Mereka seolah berbagi peran. Setiap kali Densus 88 melakukan
penangkapan, yang satu selalu mengangkat soal Islamofobia yang lain
mempertanyakan keterlibatan Densus 88 dalam penanganan KKB Papua. Apa maksudnya
? Ingin membangun stigma bahwa Densus 88 hanya memerangi umat islam, tapi lepas
tangan untuk non-islam. Apa tujuannya ? Agitasi politik! Pragmatisme politik !
Politik identitas ! Menipu electoral !.
Kesimpulan secara umum adalah , mereka ingin memecah belah
kutuhan bangsa dengan menunggangi agama. Seolah mereka berjuang untuk agama.
Khawarij selalu menipu ! Ironisnya, yang satu adalah politisi dari partai yang
berkoalisi dengan pemerintah, Bagian lain adalah para “Pansos politik “ dan
pengurus ormas yang berlindung dari semat ulama. “ Echo – chamber “ yang lain adalah ampas
pilpres yang gemar sembahyang di parkiran Monas ketimbang di Mesjid Istiqlal.

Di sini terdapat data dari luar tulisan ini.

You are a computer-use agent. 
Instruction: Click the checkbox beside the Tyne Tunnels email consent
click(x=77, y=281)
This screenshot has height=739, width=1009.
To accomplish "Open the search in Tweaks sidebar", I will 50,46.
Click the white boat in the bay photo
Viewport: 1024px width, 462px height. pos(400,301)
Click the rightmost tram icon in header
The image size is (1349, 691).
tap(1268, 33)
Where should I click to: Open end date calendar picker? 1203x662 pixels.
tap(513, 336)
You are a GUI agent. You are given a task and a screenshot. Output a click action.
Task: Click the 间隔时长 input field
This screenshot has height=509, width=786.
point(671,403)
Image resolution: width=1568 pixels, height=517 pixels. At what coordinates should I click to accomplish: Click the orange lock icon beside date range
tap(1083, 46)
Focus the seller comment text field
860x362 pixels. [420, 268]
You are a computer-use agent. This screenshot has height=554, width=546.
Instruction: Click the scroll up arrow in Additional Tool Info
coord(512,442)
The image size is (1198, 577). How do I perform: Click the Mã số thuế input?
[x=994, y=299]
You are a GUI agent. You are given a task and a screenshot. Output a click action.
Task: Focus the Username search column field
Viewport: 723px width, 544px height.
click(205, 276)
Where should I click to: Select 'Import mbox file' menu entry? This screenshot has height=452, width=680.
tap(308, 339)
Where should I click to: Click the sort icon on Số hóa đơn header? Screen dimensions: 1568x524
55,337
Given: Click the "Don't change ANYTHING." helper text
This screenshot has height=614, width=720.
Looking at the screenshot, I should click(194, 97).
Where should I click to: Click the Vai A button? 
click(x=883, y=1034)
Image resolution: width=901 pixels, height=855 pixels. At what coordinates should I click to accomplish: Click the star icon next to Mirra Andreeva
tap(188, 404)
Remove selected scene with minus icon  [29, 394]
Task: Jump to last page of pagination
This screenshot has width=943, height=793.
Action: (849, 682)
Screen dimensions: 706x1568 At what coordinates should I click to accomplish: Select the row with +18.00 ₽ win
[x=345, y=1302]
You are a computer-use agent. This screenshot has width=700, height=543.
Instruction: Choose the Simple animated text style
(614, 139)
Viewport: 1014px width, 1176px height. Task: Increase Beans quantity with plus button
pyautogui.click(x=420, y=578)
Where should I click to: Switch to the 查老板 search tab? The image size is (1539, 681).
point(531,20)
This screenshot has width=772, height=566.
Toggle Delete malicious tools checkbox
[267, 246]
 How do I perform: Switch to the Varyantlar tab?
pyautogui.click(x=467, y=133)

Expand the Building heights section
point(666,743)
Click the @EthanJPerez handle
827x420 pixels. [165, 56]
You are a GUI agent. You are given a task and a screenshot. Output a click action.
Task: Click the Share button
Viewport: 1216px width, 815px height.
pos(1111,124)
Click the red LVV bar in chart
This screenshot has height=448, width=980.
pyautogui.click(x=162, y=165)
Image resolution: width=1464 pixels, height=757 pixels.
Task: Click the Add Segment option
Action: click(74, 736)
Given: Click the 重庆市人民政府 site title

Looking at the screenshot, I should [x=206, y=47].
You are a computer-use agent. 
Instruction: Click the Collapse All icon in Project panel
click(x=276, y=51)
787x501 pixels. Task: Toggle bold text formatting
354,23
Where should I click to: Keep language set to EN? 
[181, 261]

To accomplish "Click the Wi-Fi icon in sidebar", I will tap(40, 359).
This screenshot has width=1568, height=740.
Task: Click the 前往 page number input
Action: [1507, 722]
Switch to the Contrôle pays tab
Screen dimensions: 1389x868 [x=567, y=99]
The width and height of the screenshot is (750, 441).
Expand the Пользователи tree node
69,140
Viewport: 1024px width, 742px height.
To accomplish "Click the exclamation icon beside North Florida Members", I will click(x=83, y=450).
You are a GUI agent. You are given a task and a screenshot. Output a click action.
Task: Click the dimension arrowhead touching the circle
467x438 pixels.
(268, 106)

Dari frasa diatas saya berkesan panas. Tapi kita memang tidak
boleh “membekukan diri” untuk melawan narasi yang sangat berbahaya bagi
integritas bangsa kita ini. Terlebih
yang dilakukan oleh para “pemburu rente” yang gemar menggunakan isu agama
sebagai tekhnik mengemis suara elektoralnya. Kaum munafik yang masih menelan
uang negara, mencicipi fasilitas pemerintah, tapi tiada hentinya menghasut
bangsa. Nigegas ? Iya! Saya tidak akan pernah kompromi untuk melawan politisasi
agama.
Islamofobia itu sendiri adalah industri politik. Menurut
Khaled Beydoun, isu ini dipakai politisi darimanapun. Di negara non-muslim, isu
ini dipakai para politisi untuk menjelekkan islam sebagai alat daya pikat
politik. Tapi di negara berpenduduk mayoritas muslim, isu ini dipakai politisi
untuk membangun “ branding “ bahwa ia pejuang isla. Padahal semua sama,
menghasut rakyat untuk mengais laba!.
Pola ini bukan baru. Sudah ratusan tahun terjadi. Bahkan
Abdurrahman bin Muljam yang dieksekusi dengan dipotong lidahnya karena
menghasut rakyat Iraq dan membunuh Sayyidina Ali tak membuat jera
manusia-manusia sesudahnya. Lidah orang – orang seperti ini sama berbahaynya-
dipotong atau tidak – karena kebusukan bukan pada lidahnya tapi di hatinya.